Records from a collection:
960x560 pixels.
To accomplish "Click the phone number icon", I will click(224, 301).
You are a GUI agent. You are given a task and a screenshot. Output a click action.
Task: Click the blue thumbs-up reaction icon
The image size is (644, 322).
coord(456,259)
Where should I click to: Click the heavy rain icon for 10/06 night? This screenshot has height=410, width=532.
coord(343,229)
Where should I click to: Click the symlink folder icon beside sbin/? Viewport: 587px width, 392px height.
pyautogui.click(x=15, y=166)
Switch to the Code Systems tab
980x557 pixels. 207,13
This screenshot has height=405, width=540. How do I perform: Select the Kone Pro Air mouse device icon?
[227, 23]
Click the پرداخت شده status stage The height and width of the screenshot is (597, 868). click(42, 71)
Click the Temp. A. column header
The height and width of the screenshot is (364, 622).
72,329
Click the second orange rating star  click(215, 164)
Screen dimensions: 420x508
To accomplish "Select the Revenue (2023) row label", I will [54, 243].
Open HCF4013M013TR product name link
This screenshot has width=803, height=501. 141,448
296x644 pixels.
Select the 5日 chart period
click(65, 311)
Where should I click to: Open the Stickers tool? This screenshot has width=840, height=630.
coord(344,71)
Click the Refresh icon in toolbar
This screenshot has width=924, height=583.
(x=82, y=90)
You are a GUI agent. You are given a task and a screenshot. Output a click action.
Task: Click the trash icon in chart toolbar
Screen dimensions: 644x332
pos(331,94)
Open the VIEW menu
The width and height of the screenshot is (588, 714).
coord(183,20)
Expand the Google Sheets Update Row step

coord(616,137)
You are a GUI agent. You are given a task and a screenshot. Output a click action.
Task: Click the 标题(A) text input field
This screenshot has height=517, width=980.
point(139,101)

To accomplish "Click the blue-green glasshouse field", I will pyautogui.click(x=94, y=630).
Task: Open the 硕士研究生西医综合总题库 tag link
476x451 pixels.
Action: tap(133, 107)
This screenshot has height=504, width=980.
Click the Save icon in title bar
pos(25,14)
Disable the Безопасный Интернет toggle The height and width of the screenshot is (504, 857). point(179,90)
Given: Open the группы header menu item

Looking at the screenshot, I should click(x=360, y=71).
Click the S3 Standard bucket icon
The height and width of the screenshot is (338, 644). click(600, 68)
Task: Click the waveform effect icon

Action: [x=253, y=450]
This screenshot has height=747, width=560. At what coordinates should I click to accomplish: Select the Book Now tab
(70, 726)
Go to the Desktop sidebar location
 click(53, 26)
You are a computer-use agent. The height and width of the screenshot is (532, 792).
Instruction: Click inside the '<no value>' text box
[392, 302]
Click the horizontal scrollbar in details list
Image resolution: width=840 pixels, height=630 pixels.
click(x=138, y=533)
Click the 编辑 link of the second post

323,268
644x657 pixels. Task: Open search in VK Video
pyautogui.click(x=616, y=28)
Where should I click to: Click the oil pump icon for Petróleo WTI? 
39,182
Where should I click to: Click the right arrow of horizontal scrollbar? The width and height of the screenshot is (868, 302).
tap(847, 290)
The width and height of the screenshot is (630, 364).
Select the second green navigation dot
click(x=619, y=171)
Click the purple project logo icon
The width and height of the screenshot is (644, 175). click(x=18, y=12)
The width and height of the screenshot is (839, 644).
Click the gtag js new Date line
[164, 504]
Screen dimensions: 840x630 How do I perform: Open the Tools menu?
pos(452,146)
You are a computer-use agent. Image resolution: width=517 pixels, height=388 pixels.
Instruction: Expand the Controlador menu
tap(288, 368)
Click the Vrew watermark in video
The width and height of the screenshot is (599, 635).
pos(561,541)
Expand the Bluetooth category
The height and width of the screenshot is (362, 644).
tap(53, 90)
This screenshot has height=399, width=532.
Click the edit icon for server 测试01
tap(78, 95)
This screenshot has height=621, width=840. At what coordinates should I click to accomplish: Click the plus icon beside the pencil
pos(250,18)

• Goal of the exercise: Which of the lines above hold the string "will"? Pick each of them out.

• Written solution:
To accomplish "Click the phone number icon", I will click(224, 301).
To accomplish "Select the Revenue (2023) row label", I will [54, 243].
To accomplish "Click the blue-green glasshouse field", I will pyautogui.click(x=94, y=630).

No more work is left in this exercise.